In January 2022, ACCC co-sponsored Health Care Value Week, a series of virtual events with top Administration officials from CMS to support the advancement of value-based care. By highlighting the success stories of value-based payment models and addressing the need to further eliminate barriers to care for marginalized groups, the event discussed next steps in providing more equitable, accessible, and affordable care in the United States.

Health Equity a Key Theme of Health Care Value Week

By Matt Devino, MPH, Director of Cancer Care Delivery and Health Policy, ACCC

From January 24-28, 2022, ACCC co-sponsored Health Care Value Week, a series of virtual events with the purpose of supporting the advancement of value-based care. By highlighting the success stories of value-based payment models, the event celebrated the progress they have had in providing more equitable, accessible, and affordable care in the United States. The programming featured roundtable discussions with prominent industry thought leaders as well as participation by top Administration officials from the Centers for Medicare and Medicaid Services (CMS) and the Center for Medicare and Medicaid Innovation (CMMI).

A key topic of many of the week’s conversations was the CMS Innovation Center strategy refresh, which was summarized in a white paper published by the agency in October 2021. The strategic refresh identified five objectives for advancing health system transformation during the next decade, including the goal of advancing health equity. In her remarks during Health Care Value Week, CMMI Chief Medical Officer Dora Hughes, MD, MPH, highlighted the following actions necessary to achieve this strategic objective:

  • Embed health equity in the development of all new and existing Innovation Center models
  • Increase safety net provider participation in value-based payment models to ensure models serve more diverse communities
  • Evaluate models for their impact on health equity and apply lessons learned to new and current models
  • Improve data collection to capture not only beneficiaries’ demographic data, but also data on their social needs and social determinants of health

As summarized in the white paper, analyses of several of CMMI’s largest alternative payment models have indicated that Medicare beneficiaries aligned to these models are more likely to be white, less likely to be dual eligible for Medicaid, and less likely to live in rural areas compared to the overall population of Medicare beneficiaries in a particular region. To address this disparity, CMMI’s goal is to ensure that 100% of new models include safety net providers, including community health centers and disproportionate share hospitals, to reach more poor and vulnerable populations. This, however, is easier said than done, considering the myriad obstacles that make it challenging for community providers to participate in these models.

Barriers to Change

CMMI is aware of the financial and operational barriers to participating in alternative payment models and is trying to identify strategies to mitigate them.
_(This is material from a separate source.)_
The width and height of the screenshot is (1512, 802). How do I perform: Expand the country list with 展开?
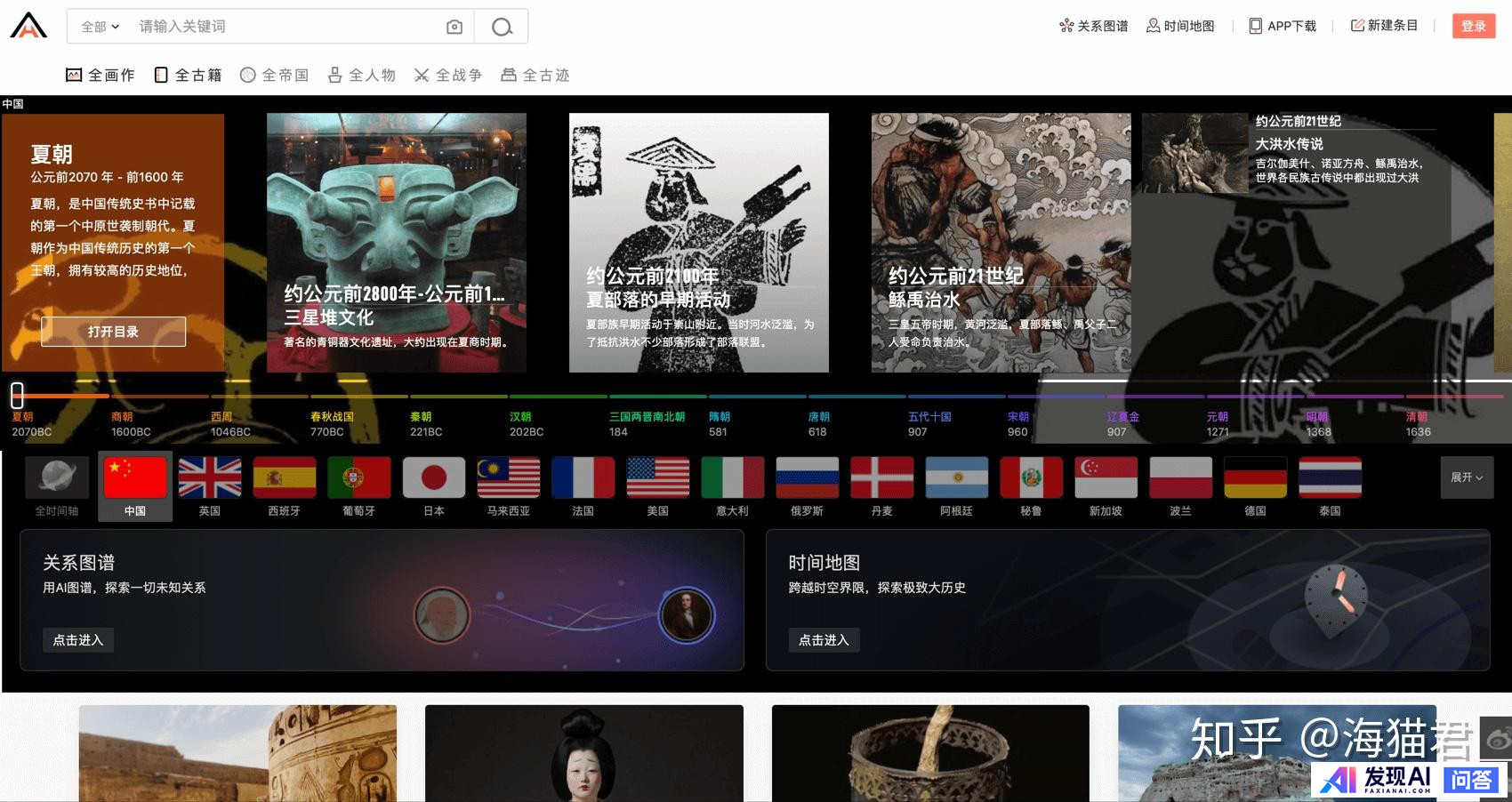tap(1466, 477)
CMMI Director Elizabeth Fowler, JD, PhD, stated in her opening remarks that the agency is looking closely into opportunities to provide upfront financial and technical support to new program participants, as was done in the ACO Investment Model for providers joining the Medicare Shared Savings Program. Other speakers astutely pointed out that providers in these underserved communities already lack sufficient resources to support comprehensive care, so this type of support is needed throughout the duration of a model, not just up front.
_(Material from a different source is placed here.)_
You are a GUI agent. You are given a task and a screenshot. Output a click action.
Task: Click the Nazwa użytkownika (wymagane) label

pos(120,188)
The other challenges CMMI must grapple with are data collection and standardization in order to appropriately risk stratify and evaluate models while making strides to reduce inequities in care. According to Dr. Hughes, business and IT specialists within CMMI are already focused on this work, seeking to create FHIR-based questionnaires that providers can use to collect demographic and social needs information and easily share it with CMMI. It will also be important that CMMI integrate appropriate incentives and sufficient reimbursement into these models to ensure that the additional reporting burden doesn’t fall on community providers alone.

It is clear that CMMI still has much to figure out in turning its strategic objectives into actionable tools and programs. As the agency works to implement its health equity initiatives, providers should take this opportunity to share their experiences with treating disadvantaged patients and their practical concerns with the implementation of new data collection requirements. Oncology practices and programs interested in contributing their thoughts on this strategy refresh may submit their feedback directly to CMMI by emailing CMMIStrategy@cms.hhs.gov, and they are encouraged to contact Matt Devino, MPH, Director of Cancer Care Delivery and Health Policy at ACCC, with their concerns.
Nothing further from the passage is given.